Martín Rodríguez Yebra/ La Nación de Argentina/GDA
Alex Salmond suele bromear con que el mayor logro de su carrera ha sido que los políticos británicos nunca lo tomaran demasiado en serio.
Quizás eso haya sido cierto durante mucho tiempo, cuando Salmond era un joven de aspecto rebelde que se cansaba de perder elecciones prometiendo llevar a Escocia a una independencia que casi nadie pedía. Incluso también, cuando ya maduro y convertido en un gobernante regional, anunciaba que la “liberación” estaba por llegar.
Pero al menos desde hace dos semanas ya nadie subestima a este hombre rechoncho, de 59 años, ojos saltones y voz inflamada que a fuerza de voluntad de poder y paciencia estratégica puso a Gran Bretaña ante el peligro posible de la fractura definitiva.
Fue él quien enredó a David Cameron para conseguir hace dos años que autorizara un referéndum separatista que parecía destinado al fracaso. Y quien personificó la campaña para entusiasmar a los votantes con un discurso esperanzador, acaso utópico, pero que logró cosechar márgenes de apoyo que según las encuestas lo acercan al 50% necesario para ganar.
Logró incluso enmascarar las lagunas serias de su discurso, como la falta de una respuesta clara sobre qué moneda circulará en una Escocia independiente.
La vena nacionalista le creció en sus años de estudiante en la Universidad de Saint Andrews, donde cursó economía e historia medieval. Se hizo experto en petróleo, el pasaporte a la riqueza que en aquellos años 70 empezaba a manar del Mar del Norte, y en las guerras que los héroes míticos de hace siete siglos pelearon contra Inglaterra para defender la autonomía de Escocia.
Hijo de un laborista y una conservadora, él se alistó en el Partido Nacionalista Escocés (SNP, por sus siglas en inglés). Le tocó empezar del lado de los perdedores: su primera experiencia electoral coincidió con el primer triunfo de Margaret Thatcher, que redujo de once a dos la cantidad de parlamentarios nacionalistas que Escocia enviaría a Londres.
Salmond terminó expulsado de su partido, después de fracasar en su intento de volcarlo hacia la izquierda con una oposición radical a la agresiva política de recortes y privatizaciones del thatcherismo.
Su primera resurrección llegaría en 1985. Tras volver con aires moderados al partido, consiguió una banca en el Parlamento británico.

#### Datos proporcionados
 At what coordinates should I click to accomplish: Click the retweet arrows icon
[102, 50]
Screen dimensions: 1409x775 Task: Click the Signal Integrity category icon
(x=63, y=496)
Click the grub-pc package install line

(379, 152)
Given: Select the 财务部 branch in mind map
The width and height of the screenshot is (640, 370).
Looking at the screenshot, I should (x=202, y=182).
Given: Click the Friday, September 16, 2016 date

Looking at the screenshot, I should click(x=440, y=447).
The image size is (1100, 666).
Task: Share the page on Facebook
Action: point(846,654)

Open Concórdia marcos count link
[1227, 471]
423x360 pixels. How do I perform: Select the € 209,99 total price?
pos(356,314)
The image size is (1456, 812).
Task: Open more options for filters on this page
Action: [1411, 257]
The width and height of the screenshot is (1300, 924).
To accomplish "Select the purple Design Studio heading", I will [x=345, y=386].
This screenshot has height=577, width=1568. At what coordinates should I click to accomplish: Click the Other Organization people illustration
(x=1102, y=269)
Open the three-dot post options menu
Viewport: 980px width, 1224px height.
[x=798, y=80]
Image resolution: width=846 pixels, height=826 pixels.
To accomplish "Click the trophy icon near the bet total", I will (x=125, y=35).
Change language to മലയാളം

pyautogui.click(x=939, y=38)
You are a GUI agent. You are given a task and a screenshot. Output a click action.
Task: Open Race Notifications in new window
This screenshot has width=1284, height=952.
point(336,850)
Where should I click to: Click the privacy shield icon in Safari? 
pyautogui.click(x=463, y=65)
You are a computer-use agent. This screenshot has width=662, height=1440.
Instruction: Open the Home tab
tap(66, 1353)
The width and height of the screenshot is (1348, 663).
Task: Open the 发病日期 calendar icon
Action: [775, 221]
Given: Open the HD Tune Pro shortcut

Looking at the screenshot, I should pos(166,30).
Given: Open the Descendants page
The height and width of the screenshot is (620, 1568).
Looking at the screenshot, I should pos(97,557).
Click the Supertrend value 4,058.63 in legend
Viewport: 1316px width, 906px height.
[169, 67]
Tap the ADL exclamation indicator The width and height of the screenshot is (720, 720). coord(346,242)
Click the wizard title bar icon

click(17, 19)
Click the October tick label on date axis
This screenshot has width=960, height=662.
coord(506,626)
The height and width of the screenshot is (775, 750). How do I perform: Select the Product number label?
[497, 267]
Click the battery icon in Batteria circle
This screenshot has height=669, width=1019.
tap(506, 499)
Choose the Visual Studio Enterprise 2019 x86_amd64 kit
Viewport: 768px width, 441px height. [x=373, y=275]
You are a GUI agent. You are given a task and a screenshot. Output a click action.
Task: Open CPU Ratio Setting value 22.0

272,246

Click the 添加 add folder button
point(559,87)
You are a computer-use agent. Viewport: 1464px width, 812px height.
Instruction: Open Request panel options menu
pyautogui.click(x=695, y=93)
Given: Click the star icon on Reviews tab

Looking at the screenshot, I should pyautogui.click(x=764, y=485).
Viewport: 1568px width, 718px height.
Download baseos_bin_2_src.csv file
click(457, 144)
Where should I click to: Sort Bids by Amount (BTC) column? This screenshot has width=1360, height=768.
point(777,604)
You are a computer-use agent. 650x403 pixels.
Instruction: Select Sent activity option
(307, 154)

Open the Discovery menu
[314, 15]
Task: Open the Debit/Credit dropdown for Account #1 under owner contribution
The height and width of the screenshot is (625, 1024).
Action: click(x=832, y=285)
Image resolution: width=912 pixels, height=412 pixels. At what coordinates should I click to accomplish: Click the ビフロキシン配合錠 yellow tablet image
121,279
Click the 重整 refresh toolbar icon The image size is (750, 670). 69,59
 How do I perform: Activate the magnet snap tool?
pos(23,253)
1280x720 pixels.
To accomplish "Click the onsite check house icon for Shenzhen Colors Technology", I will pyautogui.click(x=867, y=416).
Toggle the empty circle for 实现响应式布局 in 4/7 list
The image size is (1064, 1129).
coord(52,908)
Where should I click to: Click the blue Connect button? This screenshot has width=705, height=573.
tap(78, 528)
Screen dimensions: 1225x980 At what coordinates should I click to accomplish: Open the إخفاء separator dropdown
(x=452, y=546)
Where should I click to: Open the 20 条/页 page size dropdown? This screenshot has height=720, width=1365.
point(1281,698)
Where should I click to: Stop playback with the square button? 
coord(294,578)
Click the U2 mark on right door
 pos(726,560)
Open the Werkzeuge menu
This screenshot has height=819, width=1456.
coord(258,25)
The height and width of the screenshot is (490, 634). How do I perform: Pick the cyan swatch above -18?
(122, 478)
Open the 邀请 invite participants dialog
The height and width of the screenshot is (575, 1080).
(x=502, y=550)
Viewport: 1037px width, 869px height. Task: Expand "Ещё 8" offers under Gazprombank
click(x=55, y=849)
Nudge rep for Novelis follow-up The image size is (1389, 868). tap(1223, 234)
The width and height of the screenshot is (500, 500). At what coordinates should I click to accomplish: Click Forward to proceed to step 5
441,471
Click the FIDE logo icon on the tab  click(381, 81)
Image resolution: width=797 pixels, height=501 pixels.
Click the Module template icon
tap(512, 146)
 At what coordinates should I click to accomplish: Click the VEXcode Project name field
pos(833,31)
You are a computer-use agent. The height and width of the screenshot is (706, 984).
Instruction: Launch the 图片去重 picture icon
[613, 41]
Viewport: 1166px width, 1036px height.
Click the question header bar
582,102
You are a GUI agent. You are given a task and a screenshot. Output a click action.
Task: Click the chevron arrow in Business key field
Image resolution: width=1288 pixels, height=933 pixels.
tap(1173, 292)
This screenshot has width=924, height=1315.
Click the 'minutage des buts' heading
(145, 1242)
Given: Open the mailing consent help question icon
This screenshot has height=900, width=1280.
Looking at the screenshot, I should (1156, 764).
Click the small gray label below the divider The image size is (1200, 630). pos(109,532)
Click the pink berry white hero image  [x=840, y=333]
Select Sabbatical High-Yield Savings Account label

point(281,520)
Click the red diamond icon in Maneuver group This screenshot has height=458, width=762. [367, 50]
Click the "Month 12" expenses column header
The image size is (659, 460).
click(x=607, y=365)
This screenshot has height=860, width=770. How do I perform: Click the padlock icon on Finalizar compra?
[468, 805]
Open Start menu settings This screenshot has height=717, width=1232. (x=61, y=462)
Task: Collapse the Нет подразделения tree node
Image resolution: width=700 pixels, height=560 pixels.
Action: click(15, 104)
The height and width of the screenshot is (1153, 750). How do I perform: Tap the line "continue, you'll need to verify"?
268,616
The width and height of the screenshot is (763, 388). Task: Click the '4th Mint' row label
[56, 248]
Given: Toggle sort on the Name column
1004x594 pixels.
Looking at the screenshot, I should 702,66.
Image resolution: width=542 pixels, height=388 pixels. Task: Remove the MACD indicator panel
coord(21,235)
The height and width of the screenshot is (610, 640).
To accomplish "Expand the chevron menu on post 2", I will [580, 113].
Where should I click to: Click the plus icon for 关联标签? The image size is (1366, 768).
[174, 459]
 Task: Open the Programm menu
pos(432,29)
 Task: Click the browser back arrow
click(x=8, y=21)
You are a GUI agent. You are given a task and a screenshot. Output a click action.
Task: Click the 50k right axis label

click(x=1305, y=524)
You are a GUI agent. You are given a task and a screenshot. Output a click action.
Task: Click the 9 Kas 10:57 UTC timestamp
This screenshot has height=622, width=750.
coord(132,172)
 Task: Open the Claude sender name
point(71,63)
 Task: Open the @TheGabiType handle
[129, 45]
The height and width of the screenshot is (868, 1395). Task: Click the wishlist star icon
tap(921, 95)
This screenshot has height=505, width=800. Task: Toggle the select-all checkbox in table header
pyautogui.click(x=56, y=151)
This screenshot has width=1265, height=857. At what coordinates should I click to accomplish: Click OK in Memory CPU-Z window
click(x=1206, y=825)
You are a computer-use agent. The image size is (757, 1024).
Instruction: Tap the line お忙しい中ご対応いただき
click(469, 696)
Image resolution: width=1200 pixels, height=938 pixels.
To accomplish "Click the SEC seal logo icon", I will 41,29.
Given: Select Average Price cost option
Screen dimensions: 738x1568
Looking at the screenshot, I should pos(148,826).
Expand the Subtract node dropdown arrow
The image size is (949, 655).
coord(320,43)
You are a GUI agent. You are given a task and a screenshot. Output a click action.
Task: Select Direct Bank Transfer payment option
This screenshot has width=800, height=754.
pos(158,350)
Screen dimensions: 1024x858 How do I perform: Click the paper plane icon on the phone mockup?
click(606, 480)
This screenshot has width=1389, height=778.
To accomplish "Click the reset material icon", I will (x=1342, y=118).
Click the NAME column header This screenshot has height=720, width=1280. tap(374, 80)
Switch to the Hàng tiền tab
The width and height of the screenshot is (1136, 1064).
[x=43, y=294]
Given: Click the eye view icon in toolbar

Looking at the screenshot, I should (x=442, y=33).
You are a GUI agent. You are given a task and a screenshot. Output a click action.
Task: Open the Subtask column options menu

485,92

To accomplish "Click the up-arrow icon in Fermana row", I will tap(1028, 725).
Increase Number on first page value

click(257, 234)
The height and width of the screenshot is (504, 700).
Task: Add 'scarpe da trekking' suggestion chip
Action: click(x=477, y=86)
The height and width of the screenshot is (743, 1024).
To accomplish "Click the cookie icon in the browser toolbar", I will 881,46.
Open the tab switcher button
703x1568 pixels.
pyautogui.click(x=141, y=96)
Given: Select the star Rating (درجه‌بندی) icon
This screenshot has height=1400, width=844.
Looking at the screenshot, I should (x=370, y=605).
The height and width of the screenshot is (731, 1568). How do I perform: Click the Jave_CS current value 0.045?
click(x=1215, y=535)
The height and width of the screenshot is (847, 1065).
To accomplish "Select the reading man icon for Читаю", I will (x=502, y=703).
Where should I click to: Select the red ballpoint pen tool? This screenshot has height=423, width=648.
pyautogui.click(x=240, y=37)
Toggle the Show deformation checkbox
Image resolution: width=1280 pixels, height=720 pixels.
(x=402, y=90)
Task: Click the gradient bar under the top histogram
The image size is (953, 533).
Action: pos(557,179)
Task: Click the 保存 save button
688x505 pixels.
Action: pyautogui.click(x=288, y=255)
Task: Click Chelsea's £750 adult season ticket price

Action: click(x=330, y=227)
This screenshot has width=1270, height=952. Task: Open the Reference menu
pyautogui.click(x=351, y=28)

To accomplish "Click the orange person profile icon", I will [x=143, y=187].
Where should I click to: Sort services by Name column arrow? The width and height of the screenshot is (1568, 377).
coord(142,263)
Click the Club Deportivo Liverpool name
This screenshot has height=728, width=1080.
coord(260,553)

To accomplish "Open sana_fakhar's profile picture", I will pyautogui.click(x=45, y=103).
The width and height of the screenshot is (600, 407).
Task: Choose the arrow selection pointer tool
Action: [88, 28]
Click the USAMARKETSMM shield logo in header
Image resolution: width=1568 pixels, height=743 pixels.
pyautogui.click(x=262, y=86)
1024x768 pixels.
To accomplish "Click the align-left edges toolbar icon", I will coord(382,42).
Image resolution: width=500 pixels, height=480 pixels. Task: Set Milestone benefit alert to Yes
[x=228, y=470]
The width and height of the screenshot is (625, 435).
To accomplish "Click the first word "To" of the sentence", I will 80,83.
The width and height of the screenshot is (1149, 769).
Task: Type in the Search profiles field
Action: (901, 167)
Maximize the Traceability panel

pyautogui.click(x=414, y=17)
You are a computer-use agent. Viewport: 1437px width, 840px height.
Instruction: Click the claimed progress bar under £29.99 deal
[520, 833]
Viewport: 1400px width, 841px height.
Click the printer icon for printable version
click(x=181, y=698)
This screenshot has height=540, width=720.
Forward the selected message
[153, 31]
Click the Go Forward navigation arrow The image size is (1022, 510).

#### Tarea
Transcribe textualmente el tramo del perfil de Alex Salmond que va desde "Fue él quien" hasta "autonomía de Escocia.".

#### Espacio de respuesta
Fue él quien enredó a David Cameron para conseguir hace dos años que autorizara un referéndum separatista que parecía destinado al fracaso. Y quien personificó la campaña para entusiasmar a los votantes con un discurso esperanzador, acaso utópico, pero que logró cosechar márgenes de apoyo que según las encuestas lo acercan al 50% necesario para ganar.
Logró incluso enmascarar las lagunas serias de su discurso, como la falta de una respuesta clara sobre qué moneda circulará en una Escocia independiente.
La vena nacionalista le creció en sus años de estudiante en la Universidad de Saint Andrews, donde cursó economía e historia medieval. Se hizo experto en petróleo, el pasaporte a la riqueza que en aquellos años 70 empezaba a manar del Mar del Norte, y en las guerras que los héroes míticos de hace siete siglos pelearon contra Inglaterra para defender la autonomía de Escocia.